2.      Dirigir-se-á o eleitor à câmara de voto situada na assembleia e, sozinho, marcará uma cruz no quadrado respectivo da lista em que vota e dobrará o boletim em quatro.
3.      Voltando para junto da mesa o eleitor entregará o boletim ao presidente da mesa que o introduzirá na urna de voto, enquanto os secretários descarregarão os votos nos cadernos eleitorais.
4.      A entrega do boletim de voto não preenchido significa abstenção do associado; a sua entrega preenchida de modo diverso do disposto no número 2 ou inutilizado por qualquer outra forma implica a nulidade do voto.
 
Artigo 16º
1.      Logo que a votação tenha terminado proceder-se-á em cada mesa à contagem dos votos e elaboração da acta com os resultados devidamente assinada pelos elementos da mesa.
2.      Após a recepção das actas de todas as mesas, a mesa da assembleia-geral procederá ao apuramento final, elaborando a respectiva acta, e fará a proclamação da lista vencedora, afixando-a na sede do sindicato e suas delegações.
  
Artigo 17º
1.      Pode ser interposto recurso, com fundamento em irregularidades do acto eleitoral, o qual deverá ser apresentado à mesa da assembleia-geral até 3 dias após a afixação dos resultados.
2.      A mesa da assembleia-geral deverá apreciar o recurso no prazo de 48 horas, sendo a decisão comunicada aos recorrentes por escrito e afixada na sede do sindicato e suas delegações.
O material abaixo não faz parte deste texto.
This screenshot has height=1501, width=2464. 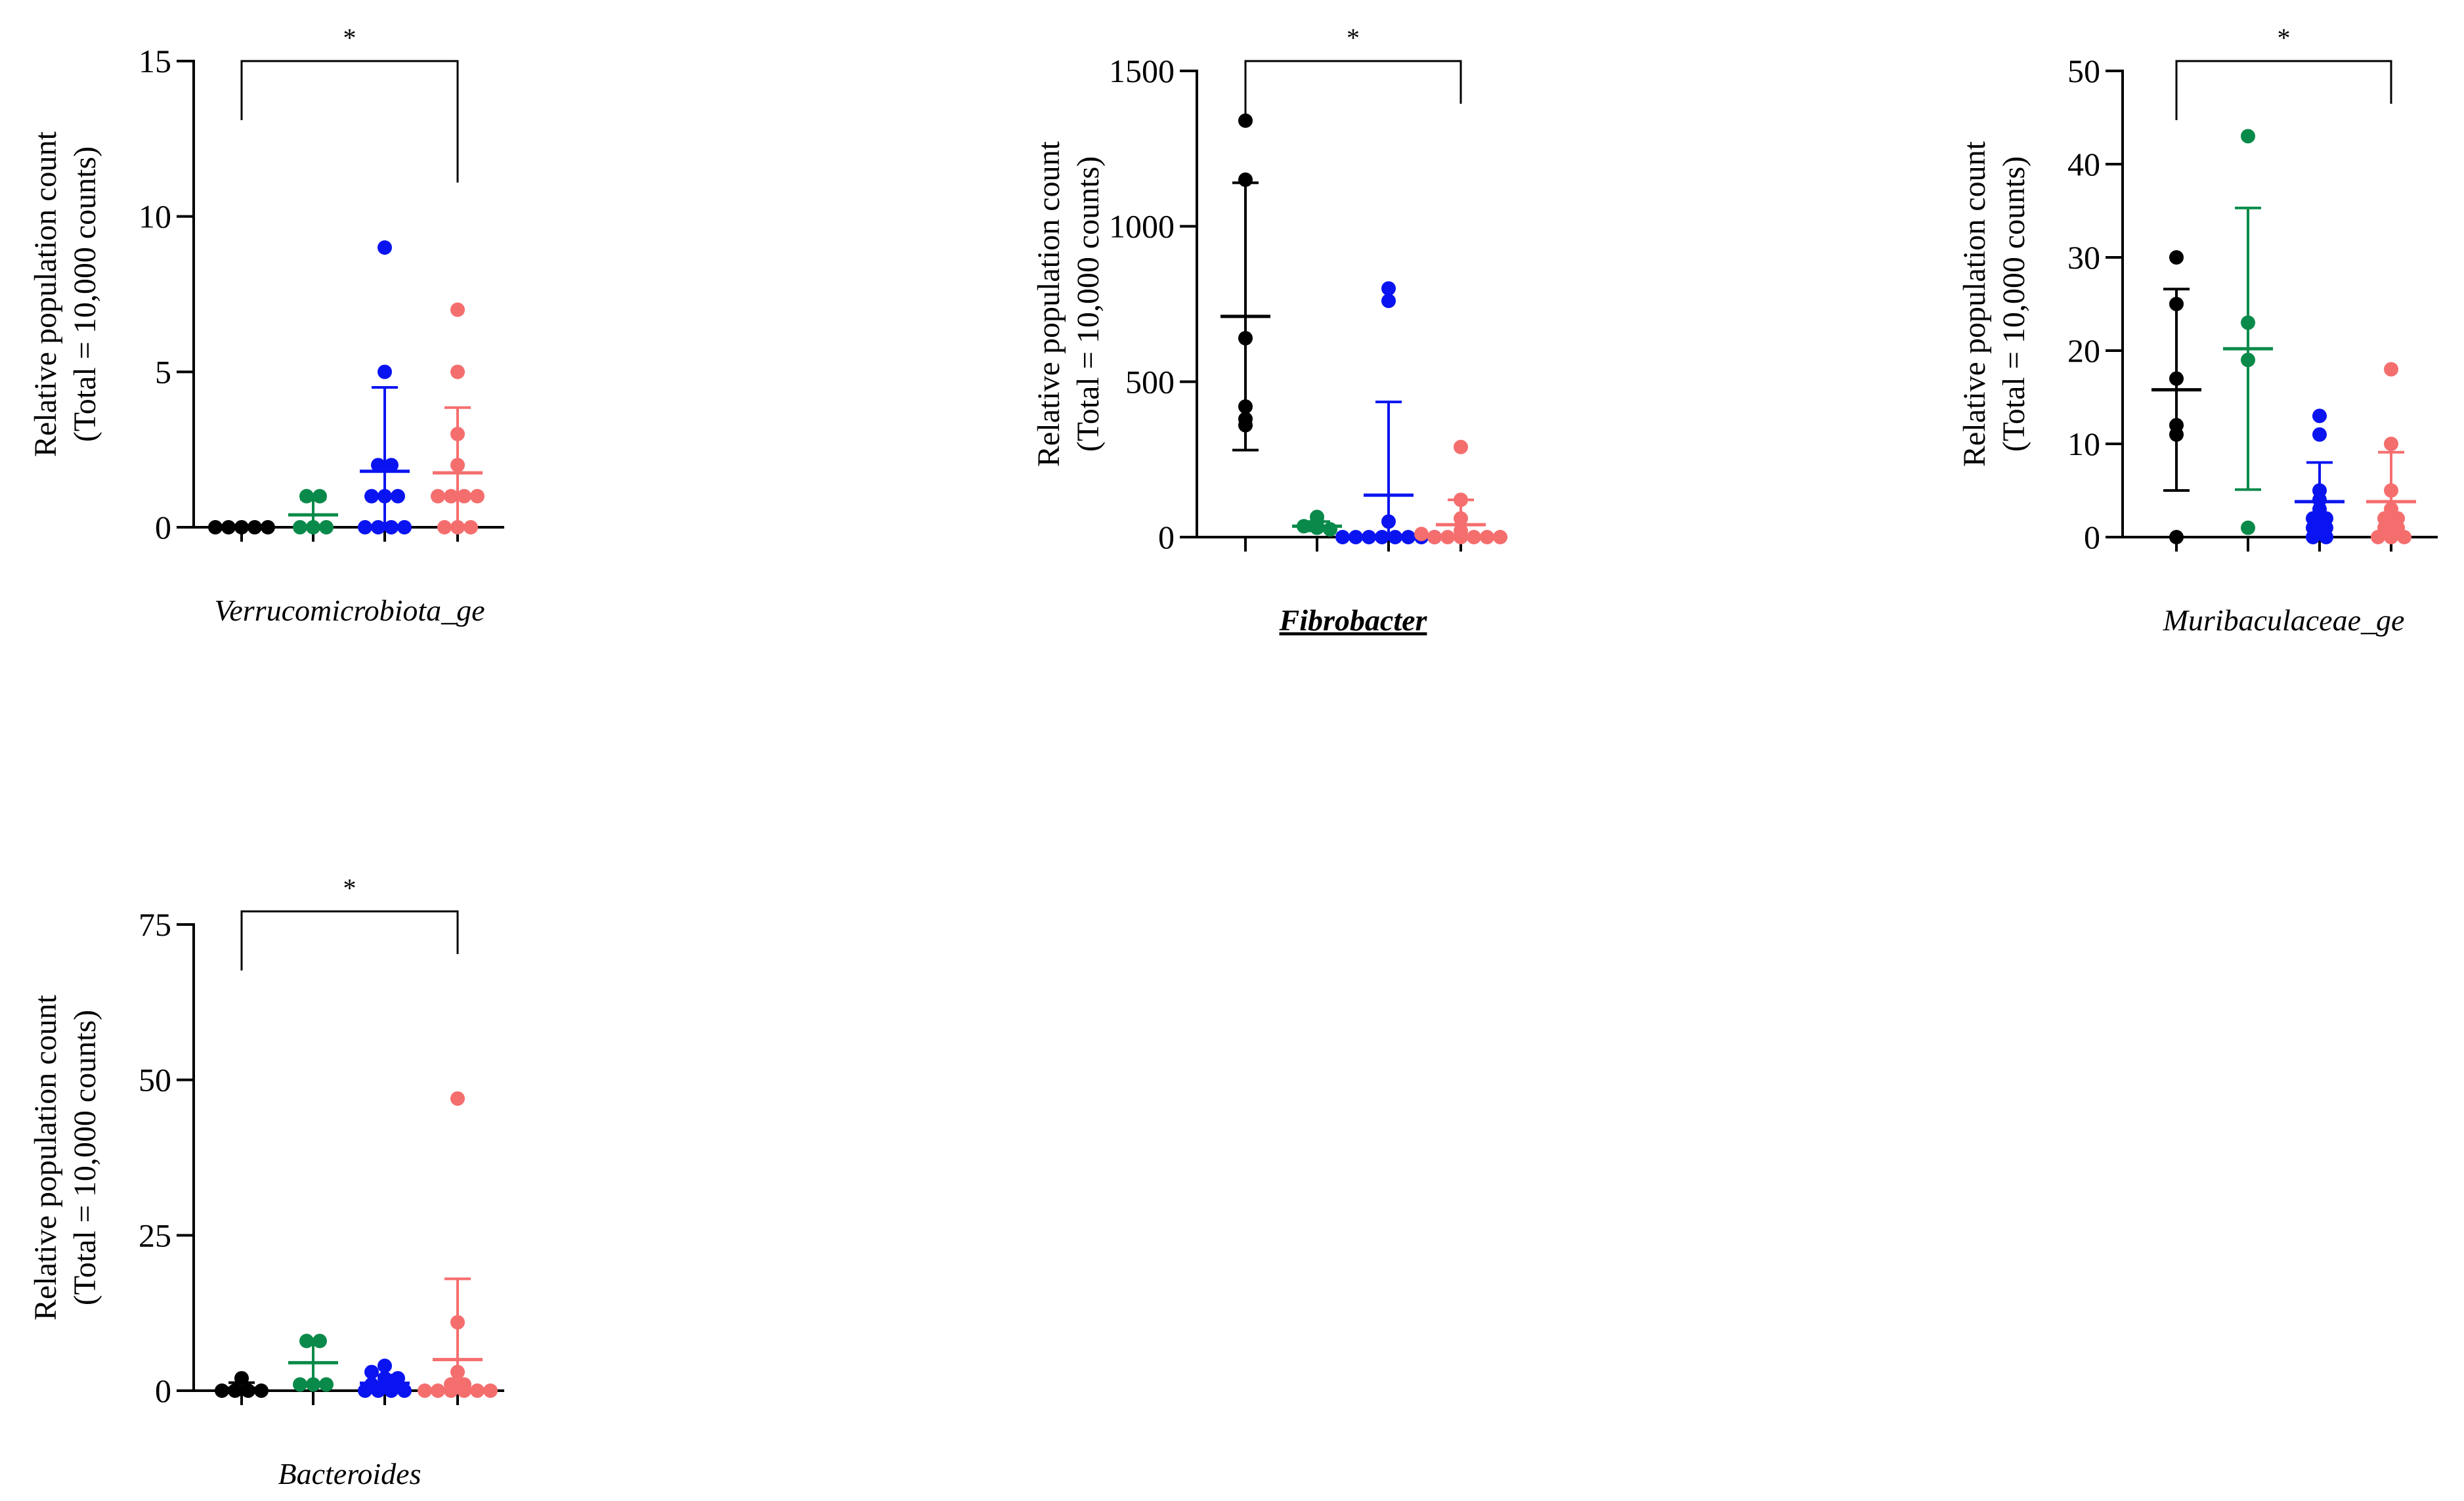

3.      Da decisão da mesa da assembleia-geral cabe recurso para a assembleia-geral, que será convocada expressamente para o efeito nos 8 dias seguintes ao seu recebimento e que decidirá em última instância.
4.      O recurso para a assembleia-geral tem de ser interposto o prazo de 24 horas após a comunicação da decisão referida no número 2 deste artigo.
 
Artigo 18º
O presidente cessante da mesa da assembleia-geral ou o seu representante conferirá posse aos membros eleitos no prazo de 5 dias após a eleição, salvo se tiver havido recurso, caso em que a posse será conferida no prazo de 5 dias após decisão da assembleia-geral.
 
Artigo 19º
A resolução dos casos não previstos e das dúvidas suscitadas serão da competência da mesa da assembleia-geral.